Fliegen von TXL, SXF und BER: „Berlin braucht mindestens zwei Flughäfen“

Berlins Flughäfen wollen und sollen immer mehr Verkehr zulassen, fordert die lokale Wirtschaft. Der Kollaps ist programmiert.

Richard Grenell hat nicht besonders viele Freunde hierzulande. Zu oft hat der Botschafter des US-Präsidenten in Deutschland Politiker und Unternehmer brüskiert. Um so mehr Freunde hat der 52-Jährige daheim in den Vereinigten Staaten. Und viele davon hätten bereits Flüge gebucht, um im Juli am Christopher Street Day (CSD) in Berlin teilzunehmen, berichtet Grenell dieser Tage in einer Rede auf der Tourismusmesse ITB.

Doch bisher konnten nur Grenells New Yorker Friends Non-Stop an die Spree fliegen – bereits jetzt mit United ab Newark im benachbarten Bundesstaat New Jersey oder ab Mai mit Delta vom zentraleren Airport JFK in New York City selbst.
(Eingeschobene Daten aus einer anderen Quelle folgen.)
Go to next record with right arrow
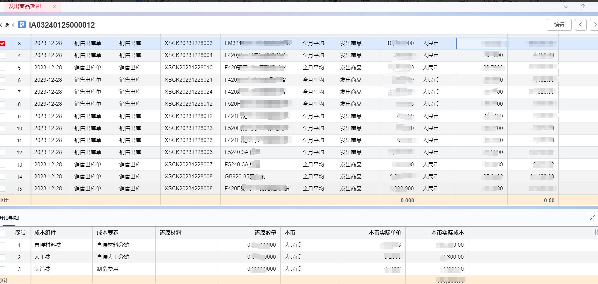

Ab dem 8. Juni folgt American Airlines ab Philadelphia, dem wichtigsten Drehkreuz der weltgrößten Fluggesellschaft im Nordosten Amerikas. Ab dort können Berliner täglich bis zu 420 Anschlussflüge in mehr als 20 Länder erreichen.

Wenn er sich etwas wünschen dürfte, wäre es ein Direktflug zwischen Berlin und Palm Springs, sagt Grenell noch im Scherz an die anwesenden American-Airlines-Manager. Das sorgt für Lachen. Seine Heimatstadt im fernen Kalifornien hat gerade einmal 45000 Einwohner. „Meine zweite Wahl wäre ein Direktflug zwischen Berlin und Washington“, schiebt Trumps Botschafter dann etwas ernster nach. „Ich hoffe, sie arbeiten daran. Das wäre wirklich sehr hilfreich“. Diese Idee ist in der Tat deutlich weniger absurd, als sie klingt. Vielleicht rechnet sich auch das. Irgendwann.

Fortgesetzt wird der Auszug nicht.